Channing Ward

No. 71, 95
- Position: Defensive tackle

Personal information
- Born: September 17, 1992 (age 33) Aberdeen, Mississippi, U.S.
- Listed height: 6 ft 4 in (1.93 m)
- Listed weight: 310 lb (141 kg)

Career information
- High school: Aberdeen
- College: Mississippi
- NFL draft: 2016: undrafted

Career history
- Tampa Bay Buccaneers (2016–2018); St. Louis BattleHawks (2020);

Career NFL statistics
- Total tackles: 5
- Stats at Pro Football Reference

= Channing Ward =

American football player (born 1992)

Channing Jevante Ward (born September 17, 1992) is an American former professional football player who was a defensive tackle in the National Football League (NFL). He played college football for the Ole Miss Rebels. Ward coached the defensive line at New Albany High School in New Albany, Mississippi but he now coaches at St. Andrew’s Episcopal School in Ridgeland (Mississippi).

==Early life==
He was born in 1992 in Aberdeen, Mississippi to parents Bob Evans and Cora Ward. He played football at Aberdeen High as a defensive end. Ward's high school career included numerous awards and recognition. Among his distinctions Ward was listed No. 2 on The Clarion-Ledger's Top Ten Most Wanted List. The Ledger also awarded him first-team All-State honors during his junior and senior years.

==College career==
Ward committed to the University of Mississippi and first played in 2012. As a defensive end on special teams, Ward played every game during the 2012 and 2013 seasons and played as a backup defensive end on special teams during the 2014 season. After the 2015 season, Ward finished with 4 game starts and career highs of 35 tackles, 6.5 tackles, 3.0 sacks and 3 passes defended. While at Mississippi, Ward majored in Criminal Justice

==Professional career==
Ward signed with the Buccaneers as an undrafted free agent in 2016. He made the Buccaneers' initial 53-man roster, playing in five games with one start over nine weeks and recording five tackles before being released on November 16, 2016. He was re-signed to the practice squad the next day. He was promoted back to the active roster on December 29, 2016.

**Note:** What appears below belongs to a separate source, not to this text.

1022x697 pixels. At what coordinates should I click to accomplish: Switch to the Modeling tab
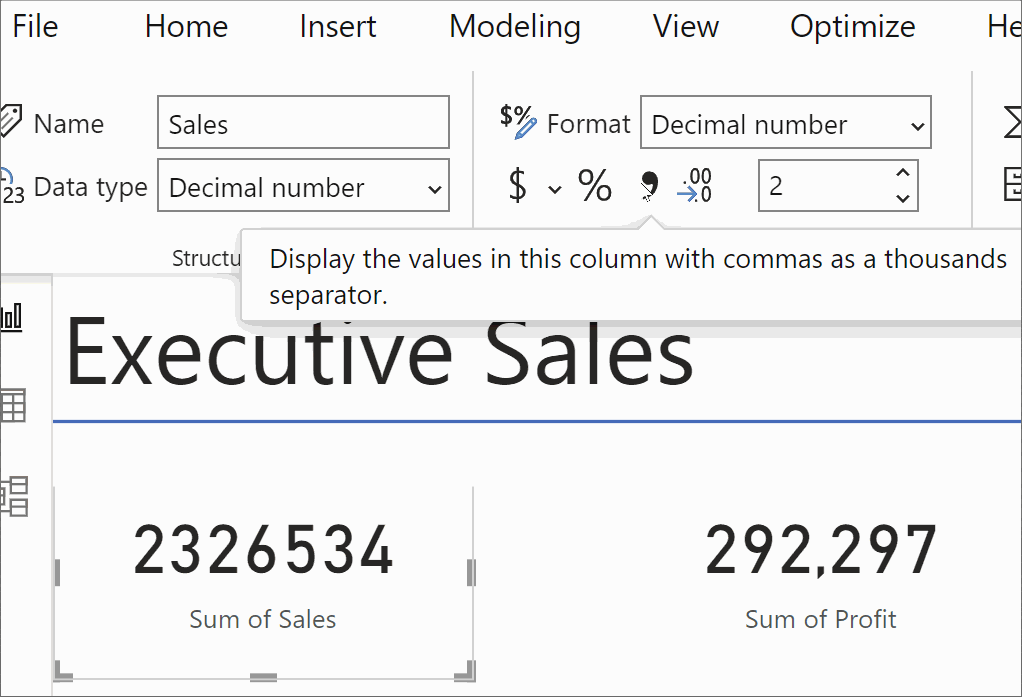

On September 5, 2017, Ward was waived by the Buccaneers and was re-signed to the practice squad on September 14. He was promoted to the active roster on December 20, 2017.

On July 25, 2018, Ward was waived by the Buccaneers with a non-football injury designation after suffering a torn patellar tendon. He was released on September 19, 2018.

In October 2019, Ward was selected by the St. Louis BattleHawks in the 2020 XFL draft. He had his contract terminated when the league suspended operations on April 10, 2020.